The bomb that went off outside the Israeli Embassy on Jan. 29 was of very low intensity, was remotely controlled, didn’t have human targets, and shattered the windows of three cars parked nearby, investigators said.

The investigating agencies had recovered a letter from the site of the explosion, addressed to Israeli Ambassador to India Ron Malka. The letter called him a terrorist and a devil, and swore revenge for the deaths of Quds Force founder Qassem Soleimani and veteran Iraqi militant Abu Mahdi al-Muhandis, who were killed in a U.S. drone attack in Baghdad in early January 2020.

The Israeli spy agency Mossad is currently assisting the investigation.

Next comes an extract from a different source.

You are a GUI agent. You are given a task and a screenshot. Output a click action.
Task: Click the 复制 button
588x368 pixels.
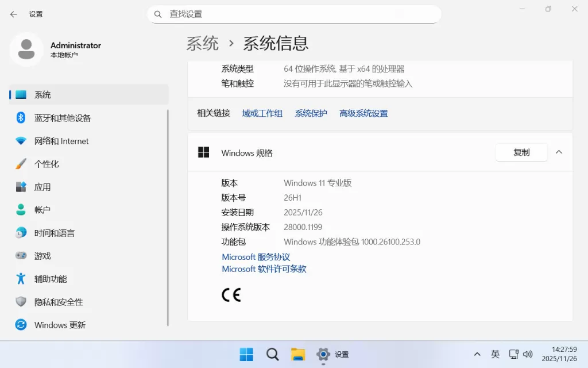point(521,152)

“The investigations are still going on. And these reports are based on some kind of speculations perhaps at this stage. It is very difficult to say whether these reports are true or not true,” Arvind Gupta, a former secretary of India’s National Security Council Secretariat and the director of New Delhi-based think tank Vivekanand International Foundation, told The Epoch Times.

“These reports seem to be based on the theory of needle of suspicion pointing towards Iran. That is quite natural in this kind of circumstances, because given the background and given the long-standing issues between Iran and Israel.

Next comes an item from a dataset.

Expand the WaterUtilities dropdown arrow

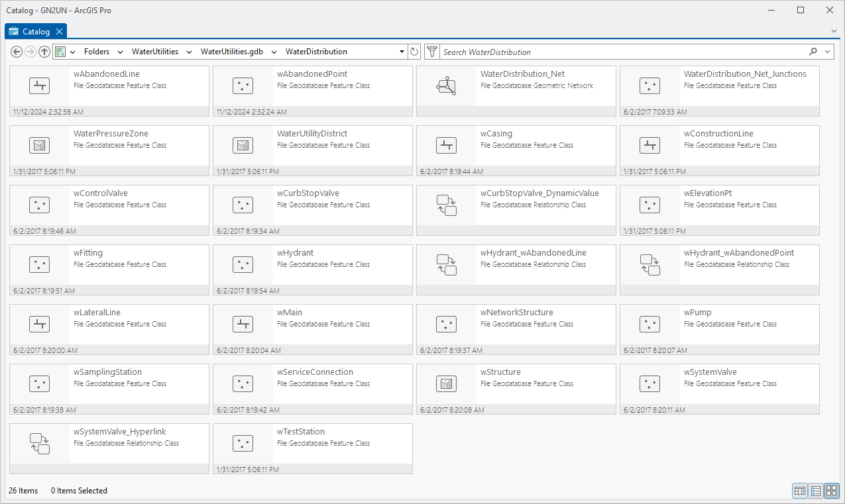pos(189,51)
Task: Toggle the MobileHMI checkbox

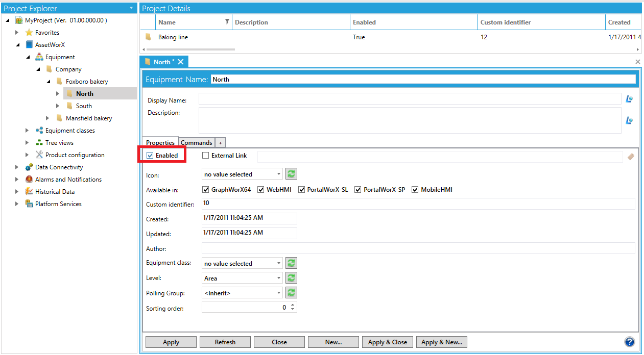Action: 415,190
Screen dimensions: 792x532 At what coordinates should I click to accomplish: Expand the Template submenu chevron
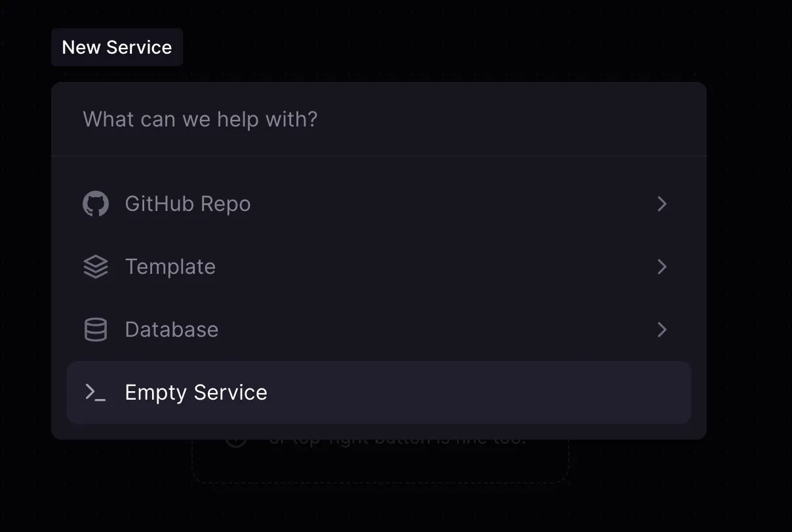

Michael Rubin, a resident scholar specializing in Iran, Turkey, and the broader Middle East at the American Enterprise Institute in Washington, told The Epoch Times in an email: “I can’t comment on the forensic evidence, but the guidance by the Quds Force to strike at Israeli diplomatic properties abroad fits an established pattern. There was an attack on the wife of the Israeli defense attache to India in 2012.

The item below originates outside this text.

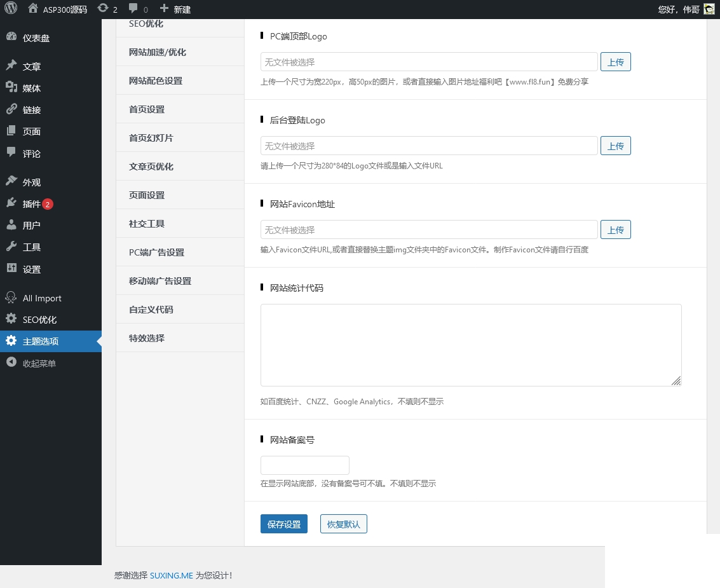Screen dimensions: 720x588
Task: Open the 仪表盘 dashboard menu
Action: [x=36, y=38]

“That same year, there was an attempted attack in Tbilisi, Georgia, and several bombings in Bangkok. Twenty years before that, Quds Force-linked bombers attacked the Israeli Embassy in Buenos Aires.”

Israel established diplomatic relations far and wide after the Cold War and, from Iran’s perspective, that “simply meant more targets,” he said.

Police cordon off an area after an explosion near the Israeli Embassy in New Delhi on Jan. 29, 2021. (Sajjad Hussain/AFP via Getty Images)
Police cordon off an area after an explosion near the Israeli Embassy in New Delhi on Jan. 29, 2021. Sajjad Hussain/AFP via Getty Images

Why a Target in India?

India is one of the very few countries that enjoys good relations with both Iran and Israel. After recent reports in the Indian media about the Iranian links to the attack outside the embassy, Iran denied its involvement and attributed claims of its involvement to “sinister intentions.”
“We expect all the media and commentators not to fall into the traps and thereby unknowingly enforce the scenarios conspired by third parties, whose intention and interest is nothing but to deteriorate the growing Iran-India relations,” said Iran’s embassy in New Delhi in a March 8 statement.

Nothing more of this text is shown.